It pains me to think of how many people celebrate the end of one year and the beginning of another, without sparing even a thought for the One who has given us the great gift of our existence, the One who guides and governs history with wisdom and love. It would pain me even more to think that my nieces and nephews had fallen under the same secular spell.
While you’re at it, why not look for a motto for the coming year? Something to focus your energies on, something to give you direction amid the ups and downs and unpredictable “arounds” of the unforeseen future. I have always thought that New Year’s Mottos are better than New Year’s Resolutions. They last longer. And I think today’s saint could give you some good leads.
Sylvester was a native Roman, educated by devout parents who had the assistance of a holy priest named Charitius. Grace found nutritious soil in this environment, and Sylvester grew in wisdom and holiness, until he was ordained a priest by Pope Marcellinus, just before the horrible persecutions of Diocletian. In the aftermath of that persecution, the Emperor Constantine underwent his conversion and legalized Christianity (actually, he ordered free practice of religion, whichever it be, but at heart he wished to put an end to the bloody persecution of Christians). A little over a year later, Pope Melchiades died, and Sylvester was chosen to succeed him. He faced a gargantuan task.

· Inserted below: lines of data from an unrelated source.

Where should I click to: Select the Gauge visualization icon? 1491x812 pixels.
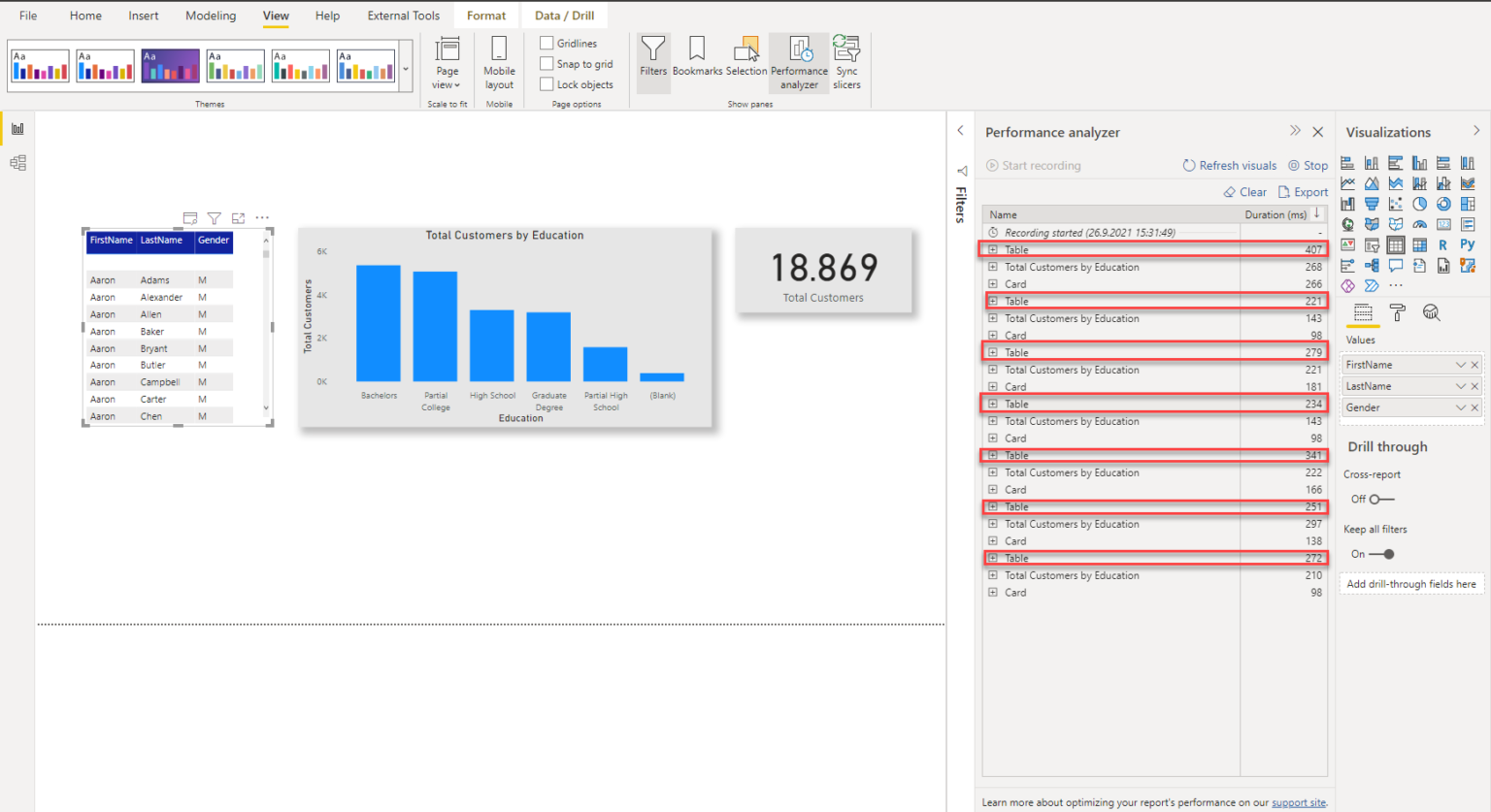[1420, 224]
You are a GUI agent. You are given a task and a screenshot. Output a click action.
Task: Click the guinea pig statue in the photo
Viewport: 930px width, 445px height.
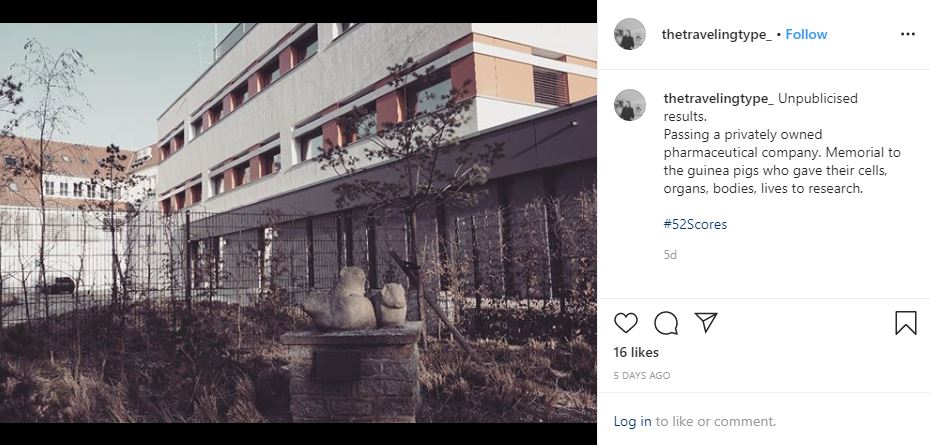356,298
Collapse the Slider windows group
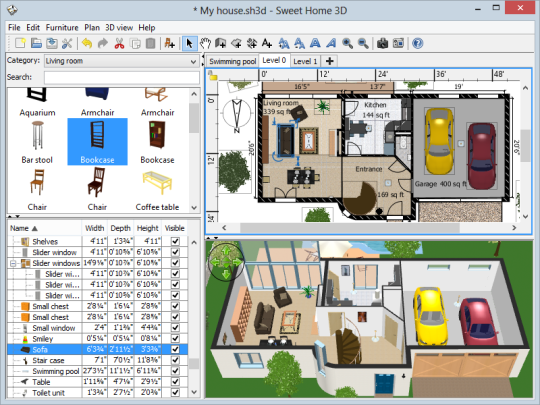Image resolution: width=540 pixels, height=405 pixels. (x=13, y=263)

In addition to the construction of the first places of public Christian worship, like the basilicas of St John Lateran and St Peter (constructions which would shape Christian art, architecture, and liturgy for the rest of history, by setting the first precedent in each of those fields), Sylvester had to rein in the burgeoning heresies that threatened to divide the recently liberated Church. He sent delegates to the council in Arles to resolve the Donatist schism and the Quartodeciman heresy, and he also sent delegates to the great Ecumenical Council of Nicea, which condemned the especially insidious Arian heresy. Arius claimed that Christ was not fully divine, and his heresy became a lever used by Patriarchs and Emperors in the East to batter away at Church unity and papal primacy. At Nicea, however, the authentic doctrine was affirmed, and every Sunday, when we proclaim that we believe in Jesus Christ, “God from God, light from light, true God from true God, begotten not made, ONE IN BEING with the Father…” we are quoting the term coined by St Sylvester. He died after being pope for 21 years.
If you were to ask St Sylvester for a good motto for the New Year, I think I know what he say: “Keep your eyes on Christ.” That’s how he designed the first Christian basilicas, with everyone’s eyes focused on the altar and the apse, where Christ appears most strikingly, and that’s what he asserted at the great Council of Nicea, by contributing and authorizing the magnificent litany of Christ’s privileges, and giving three times as much space to Jesus as to any other article in the Creed.
That’s what I think he’d say. But why not ask him yourself? I’m sure he’d be happy to talk to you about it. Happy New Year.